Thursday, May 12, 2005

Nature, nurture, cancer

One of the problems that bedevils environmental health is the question of the relative contributions of genes versus environment in producing disease, especially cancer. In many ways it is a false problem. Even diseases we consider "purely genetic" (e.g., the inborn error of metabolism, phenylketonuria) has an environmental component: if the infant is given a diet free of phenylalanine they remain healthy. Thus calling a disease "genetic" is a misnomer. There is always at least some kind of gene-environment interaction.
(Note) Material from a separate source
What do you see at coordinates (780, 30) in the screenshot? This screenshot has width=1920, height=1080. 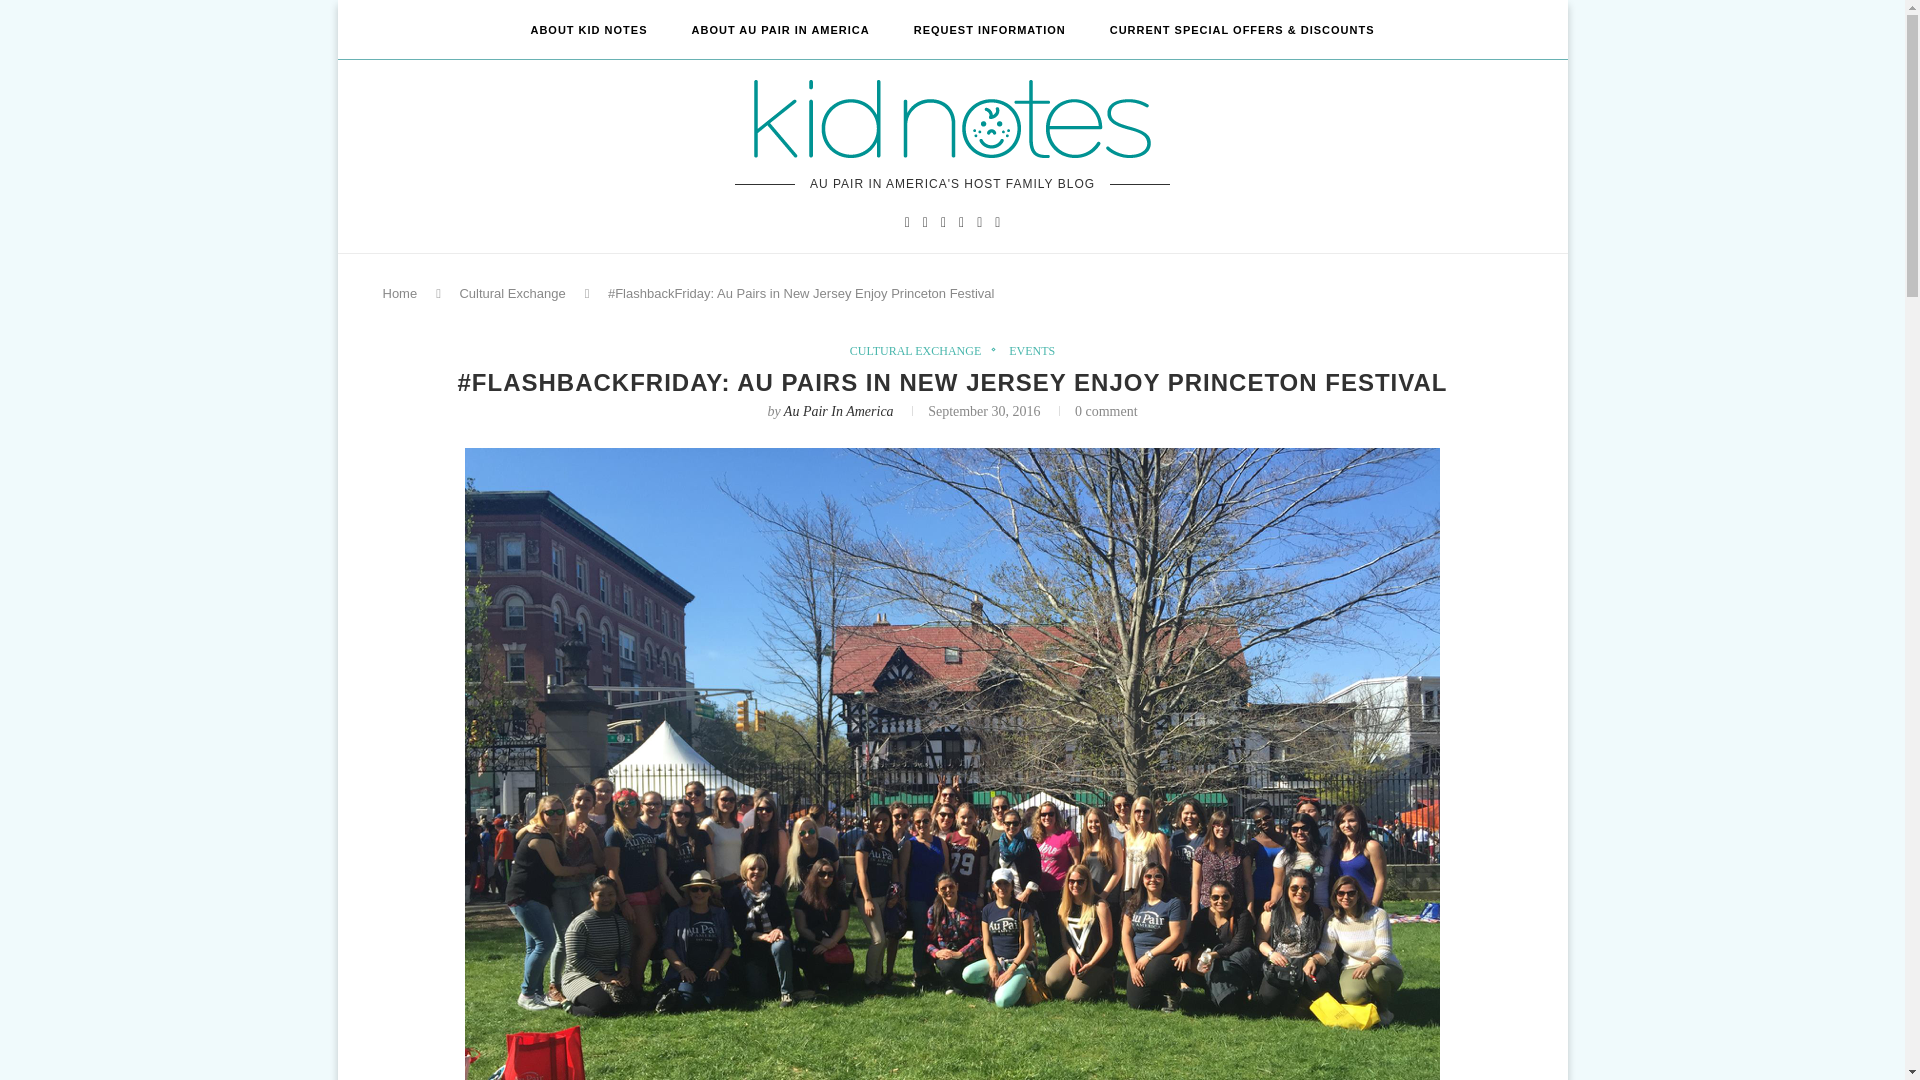 I see `ABOUT AU PAIR IN AMERICA` at bounding box center [780, 30].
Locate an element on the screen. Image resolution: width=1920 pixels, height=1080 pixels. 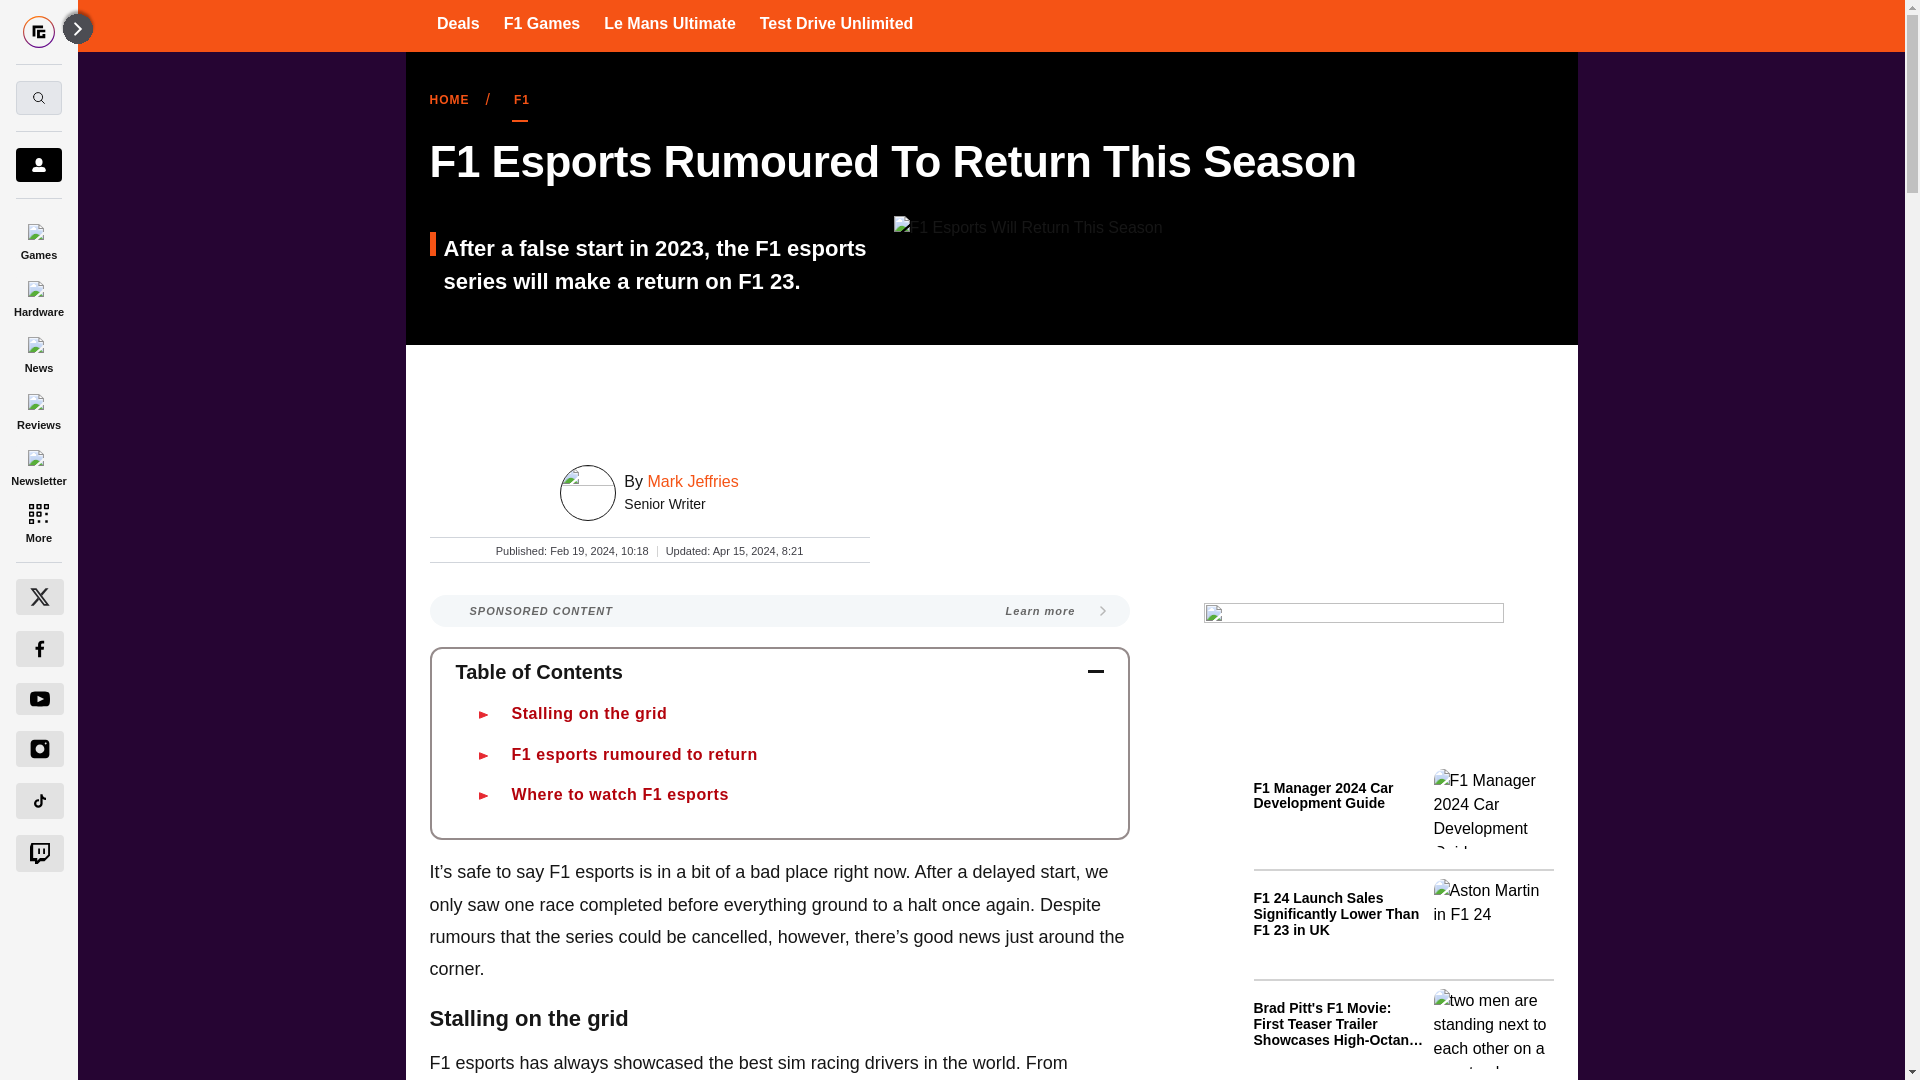
News is located at coordinates (38, 352).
Ah. Gene-environment interaction. Another buzz word in environmental health. It represents an extremely active area of research, looking for "susceptibility genes": gene variants that make the person more susceptible to environmental agents. There are such genes, so the idea isn't at all crazy. The problem for me is that this area of research has a strong tendency to locate the blame and the cause of disease within the individual rather than the environment. Having participated in many grant reviews where entire research centers are proposed to work on this problem, the argument usually goes something like this.
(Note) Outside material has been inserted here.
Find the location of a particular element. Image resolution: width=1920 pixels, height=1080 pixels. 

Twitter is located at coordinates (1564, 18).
You smoke three packs of cigarettes a day and live to 90 and die in a pedestrian accident. I seem to be just like you and smoke three packs a day but contract lung cancer age 60. What's the difference between us? Obviously our genes our different. What else could explain this tremendous difference in outcomes?
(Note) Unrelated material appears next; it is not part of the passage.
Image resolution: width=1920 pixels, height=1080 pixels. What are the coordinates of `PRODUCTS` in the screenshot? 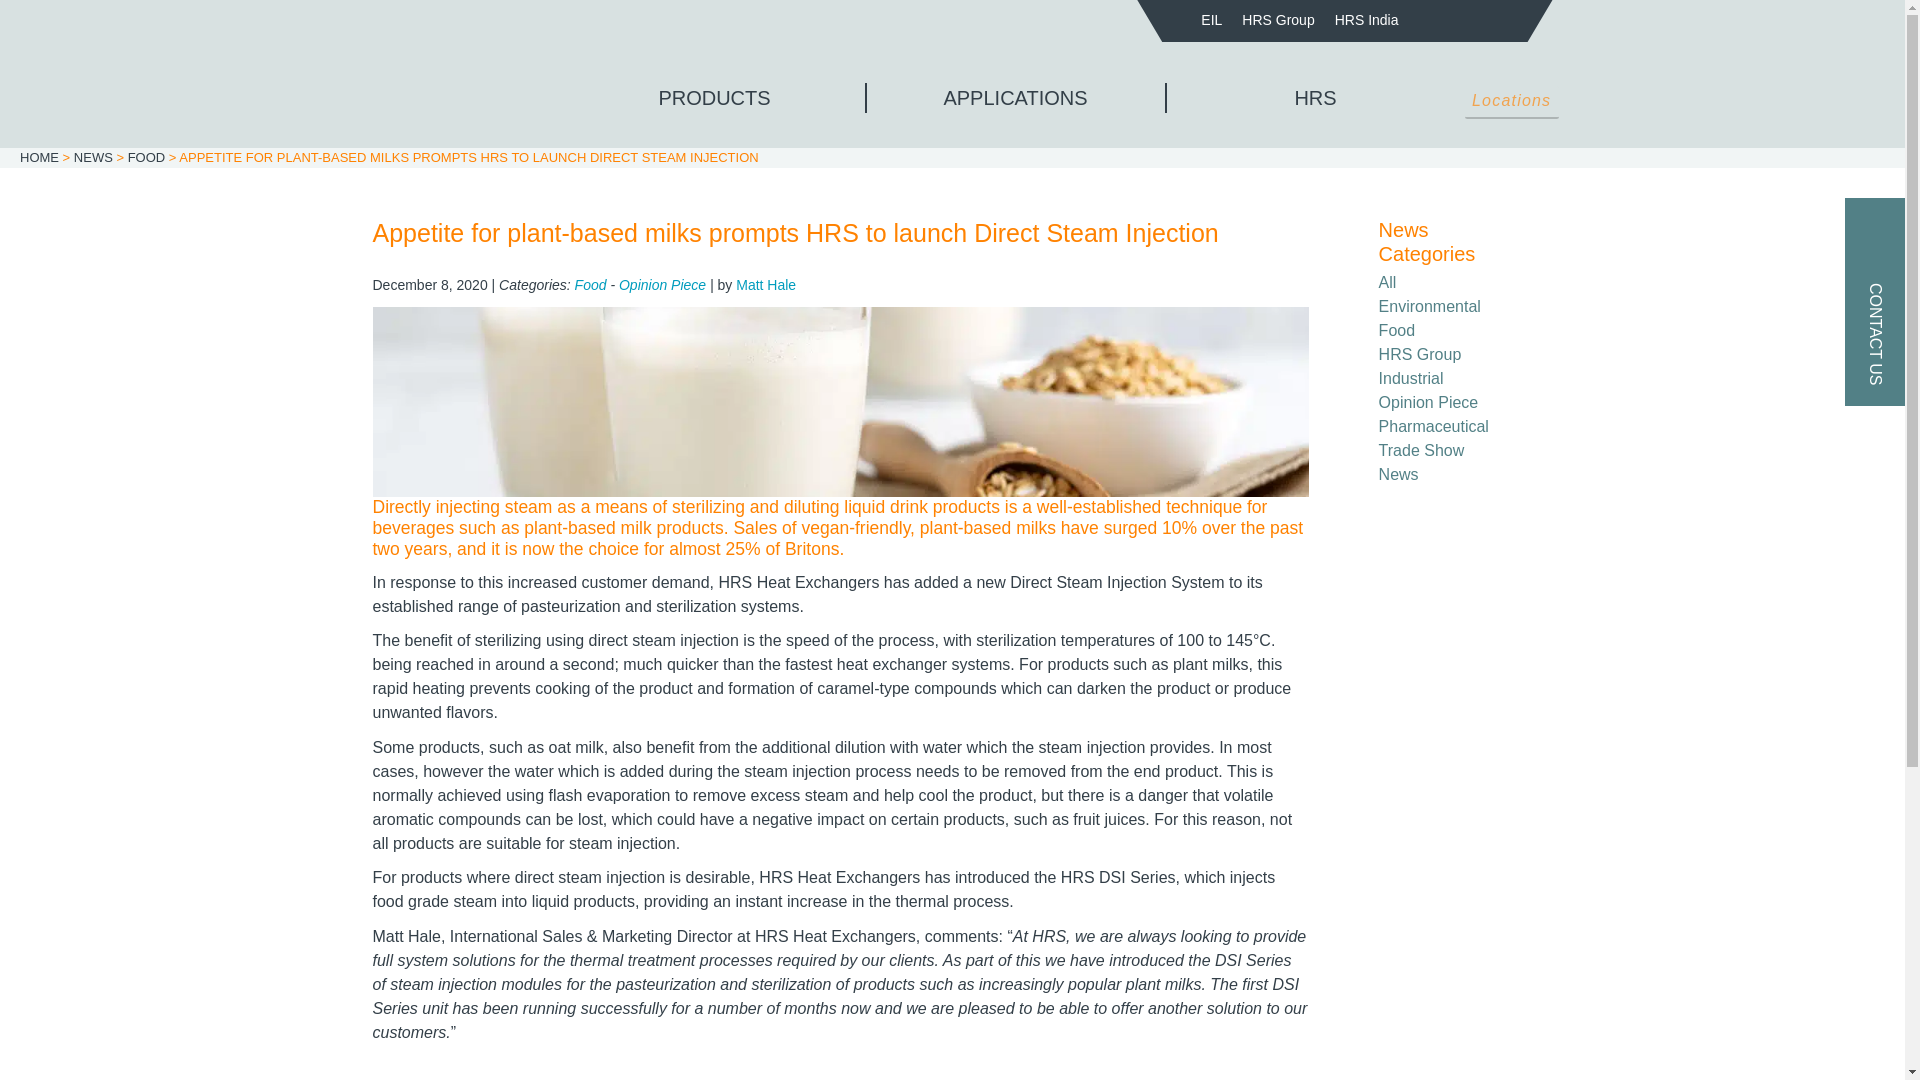 It's located at (714, 98).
Given what we know about molecular biology and toxicology this is not at all an implausible story. But let's examine it further. Suppose you and I go to a movie and you hate and I love it. Is it because I have the XYZ movie loving gene and you don't? Suppose we each flip a coin and yours comes out heads and mine comes out tails. Is it because you have the "heads" gene?

I'm not saying that genes are irrelevant to disease susceptibility or disease outcome. But I am saying it is easy to be seduced by this idea to develop a research agenda that looks away from the actual causes of disease in the environment and toward those factors within individuals that may increase risk once exposed. To use another analogy, if you are doing something risky like walk along the edge of a cliff and someone comes along and pushes you off the edge, it is still the one that pushed you that caused your fall. I don't think a defense of "contributory negligence" would keep the assailant out of prison.

And while the notion of cancer susceptibility is scientifically attractive and plausible, it may not be so very important. A paper recently published in the journal Biometrics looked at prostate, breast and colorectal cancer in three Scandinavian twin registries for concordance in identical twins and same-sex non-identical twins. Thus these are pairs that share much or all of their genes. Using sophisticated statistical modeling techniques the researchers concluded "genetic susceptibility makes only a small to moderate contribution to the incidence of prostate, breast, and colorectal cancer."